= TASK DIRECTIONS =
Using the reviews below of the Elvis Costello album Secret, Profane & Sugarcane, answer these questions:
1. What rating does the Independent review give the album?
2. Which song on the album was co-written with Loretta Lynn?
3. According to the Telegraph review, in what city was the album recorded?

BEGIN READING PASSAGE

The Independent (London)

Friday, 29 May 2009


Album: Elvis Costello, Secret, Profane & Sugarcane (Hear Music)

(Rated 2/ 5 )

Reviewed by Andy Gill



Elvis Costello albums seem to arrive with increasing frequency these days, their diversity appearing more like compensation for their patchiness.

If you didn't like him singing with a string quartet, maybe you'd care for him in a jazz suite? No? How about collaborations with Burt Bacharach? Allen Toussaint? Anne Sophie von Otter? Or, as here, hooking up with T-Bone Burnette for some of those rootsy string-band settings that proved popular for Plant & Krauss? Though far from the most daunting prospect in his sprawling catalogue, this proves no better in practice, partly because Costello's voice has a mean-spirited tone devoid of the siren lure of Plant & Krauss's harmonies, and it's a rag-bag of material that simply doesn't hang together. There's a bluegrass cover of "Complicated Shadows", from 1996's All This Useless Beauty; a fast string-band shuffle of "Hidden Shame", written for Johnny Cash; several tedious, self-pitying romantic country pastiches, one ("I Felt The Chill") co-written with Loretta Lynn; and four tracks written for an abortive opera project about Hans Christian Andersen's love affair with singer Jenny Lind. But it's a shoddy set of barrel-scrapings overall, lacking both focus and impetus.

Download this: 'Red Cotton', 'The Crooked Line'


http://www.telegraph.co.uk/culture/cult ... eview.html

The Telegraph ( London)

Andrew Perry

29 May 2009

From classical to Burt Bacharach, Costello has his fingers in so many pies these days, that this dalliance in fiddly, old-time country music almost feels like a return to base camp.

Recorded in Nashville with T Bone Burnett and a superb string band, it’s more rootsy than 1981’s Almost Blue, and includes some excellent narrative songs about, of all people, Hans Christian Andersen, plus versions of Johnny Cash’s Hidden Shame and Bing Crosby’s Changing Partners.

END READING PASSAGE
BEGIN EXTRACTED MATERIAL

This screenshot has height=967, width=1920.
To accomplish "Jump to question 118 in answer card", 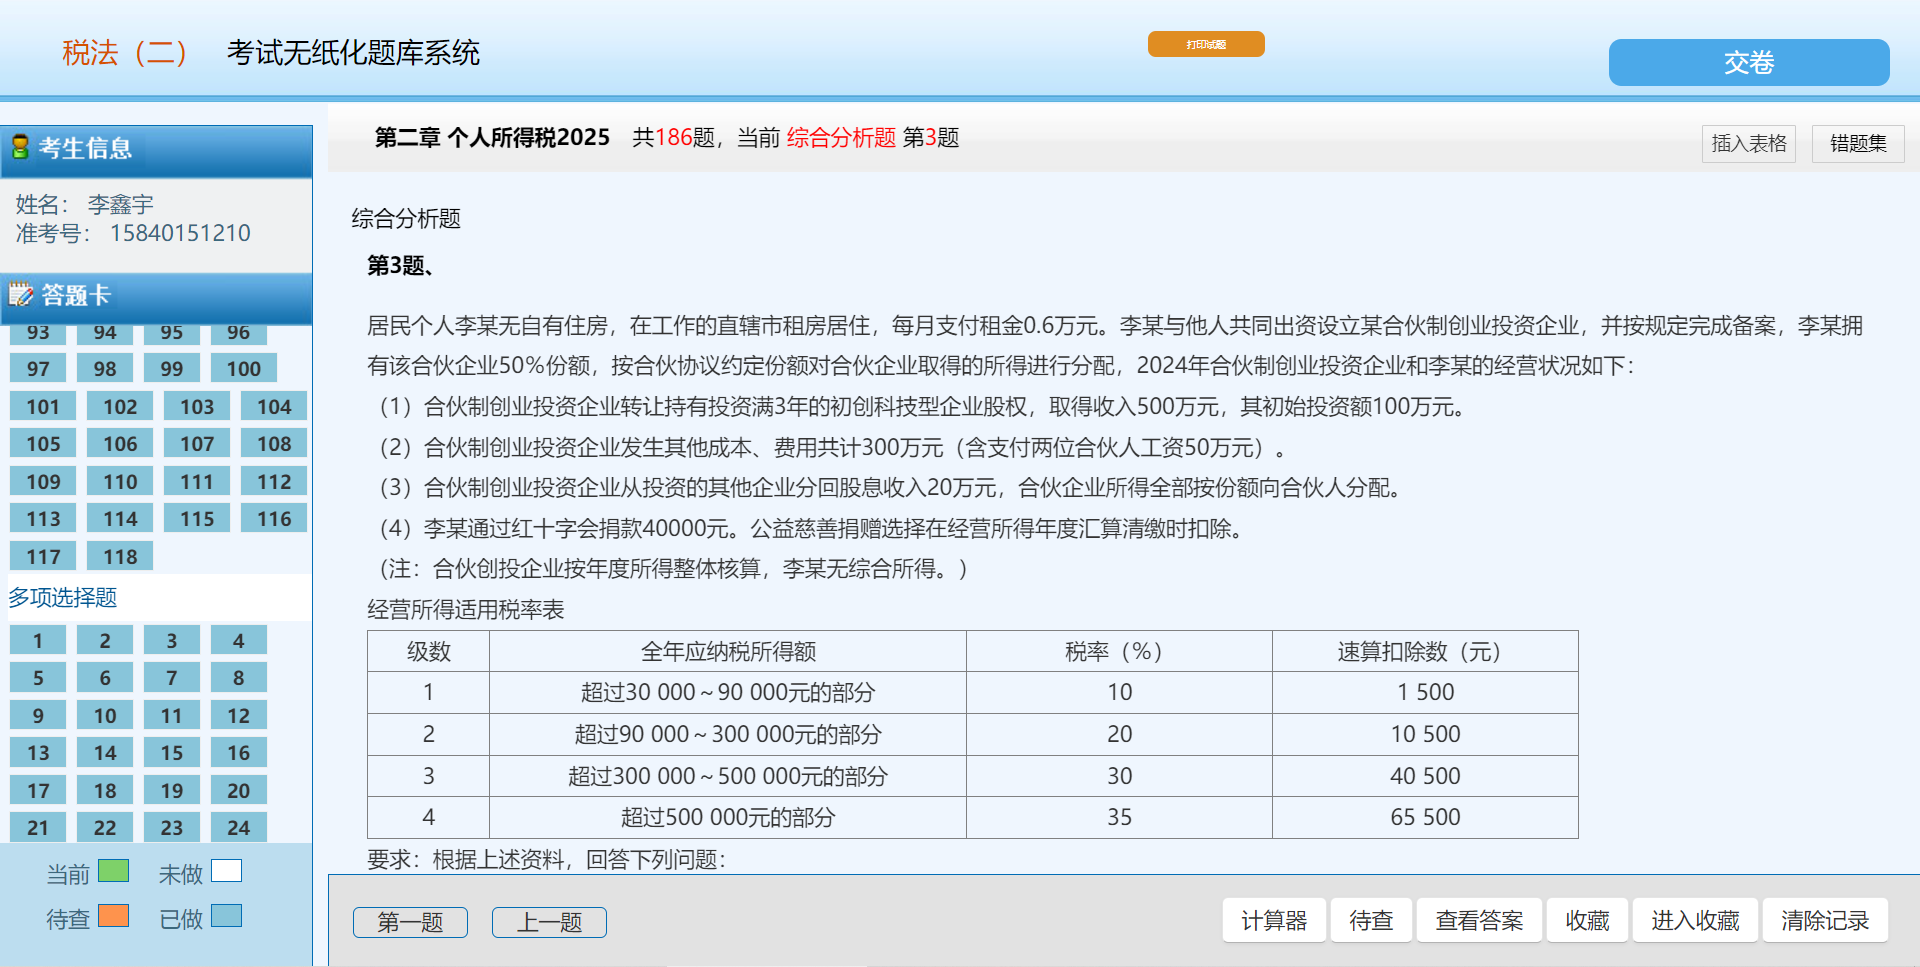I will pos(120,557).
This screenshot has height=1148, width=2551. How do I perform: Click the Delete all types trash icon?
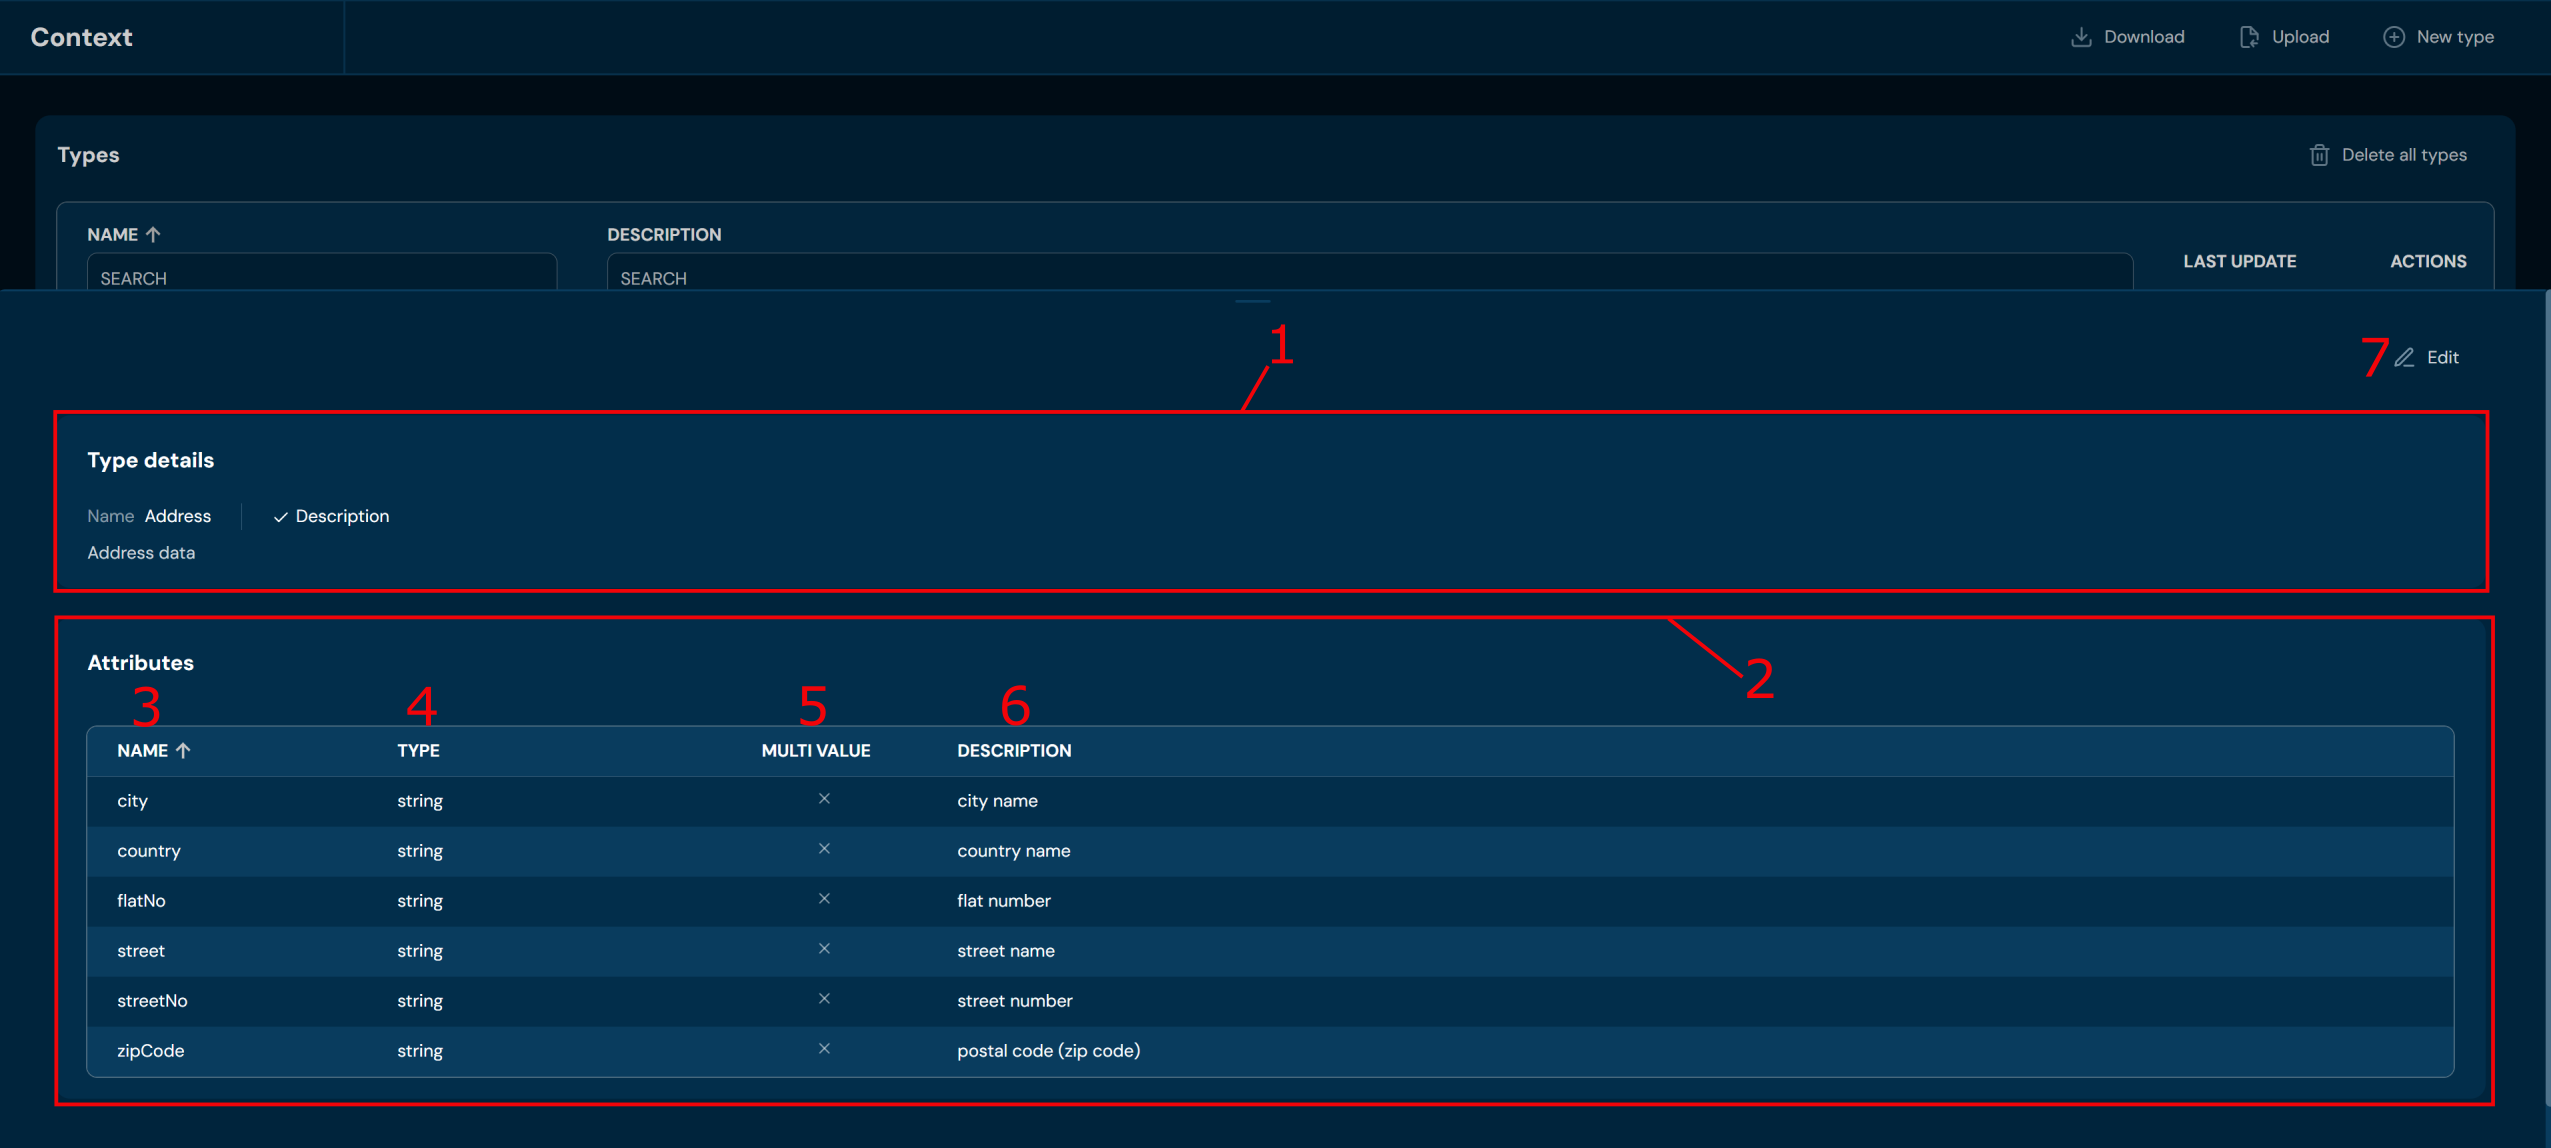2319,155
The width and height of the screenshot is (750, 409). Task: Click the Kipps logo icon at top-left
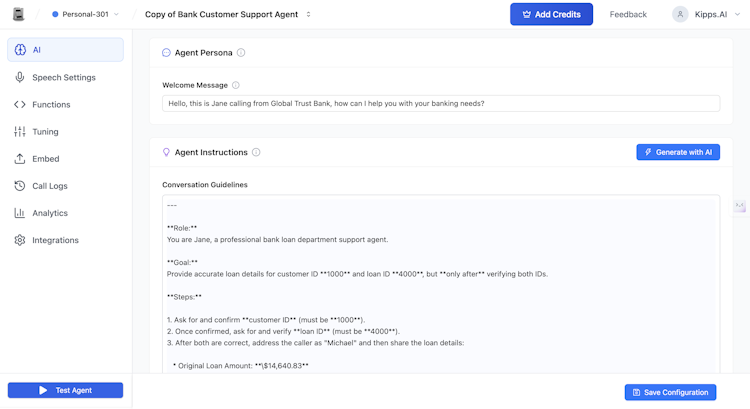pyautogui.click(x=18, y=14)
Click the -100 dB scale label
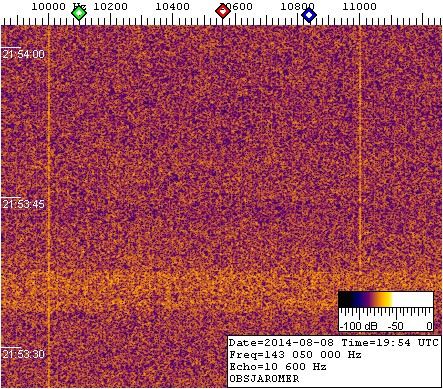The height and width of the screenshot is (389, 443). click(x=358, y=326)
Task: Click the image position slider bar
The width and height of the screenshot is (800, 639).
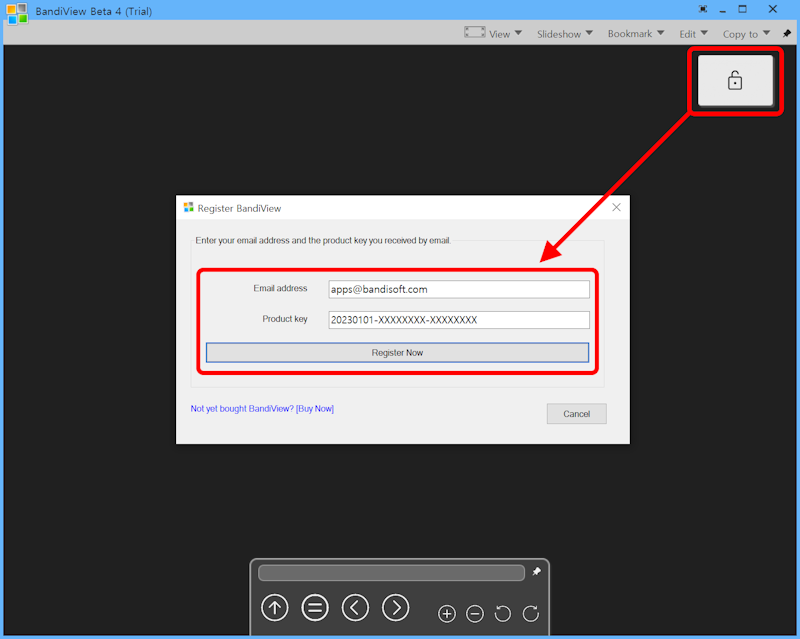Action: (x=391, y=573)
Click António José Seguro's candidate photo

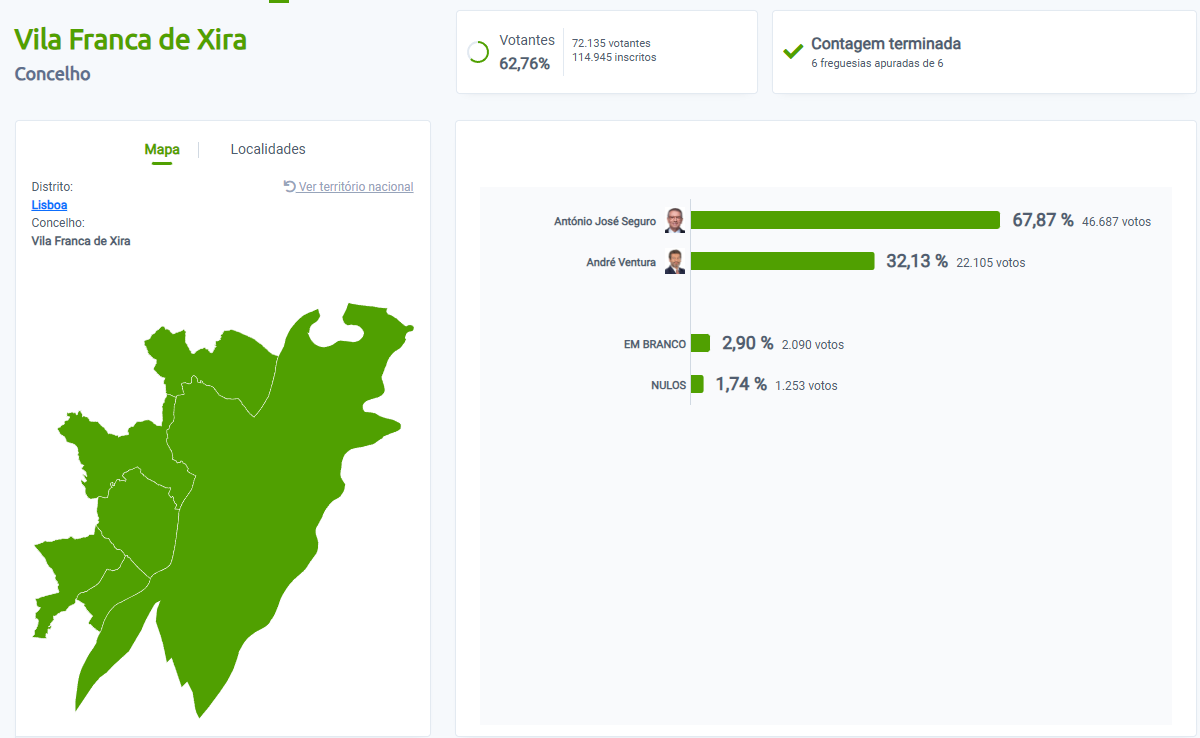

END EXTRACTED MATERIAL

= SOLUTION TO THE EXERCISE =
1. The Independent review rates the album 2 out of 5.
2. "I Felt The Chill" was co-written with Loretta Lynn.
3. The album was recorded in Nashville.